Required work:
Report each line of the entries that contains the word "Open", copied in full.
── Data to use ──
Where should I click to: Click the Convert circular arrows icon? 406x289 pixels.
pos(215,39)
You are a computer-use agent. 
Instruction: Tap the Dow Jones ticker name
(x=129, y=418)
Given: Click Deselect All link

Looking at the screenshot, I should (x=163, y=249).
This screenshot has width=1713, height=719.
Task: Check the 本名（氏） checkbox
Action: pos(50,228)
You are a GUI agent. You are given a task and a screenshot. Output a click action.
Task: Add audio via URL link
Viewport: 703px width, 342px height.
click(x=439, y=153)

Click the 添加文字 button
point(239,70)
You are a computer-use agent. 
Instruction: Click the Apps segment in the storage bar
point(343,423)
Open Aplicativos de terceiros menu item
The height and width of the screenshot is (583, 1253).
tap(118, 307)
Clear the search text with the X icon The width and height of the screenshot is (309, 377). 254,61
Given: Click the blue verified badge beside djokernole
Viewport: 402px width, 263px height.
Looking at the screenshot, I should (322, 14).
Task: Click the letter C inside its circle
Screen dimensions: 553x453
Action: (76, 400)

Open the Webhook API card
───
Response:
Open Aplicativos de terceiros menu item
Open the Webhook API card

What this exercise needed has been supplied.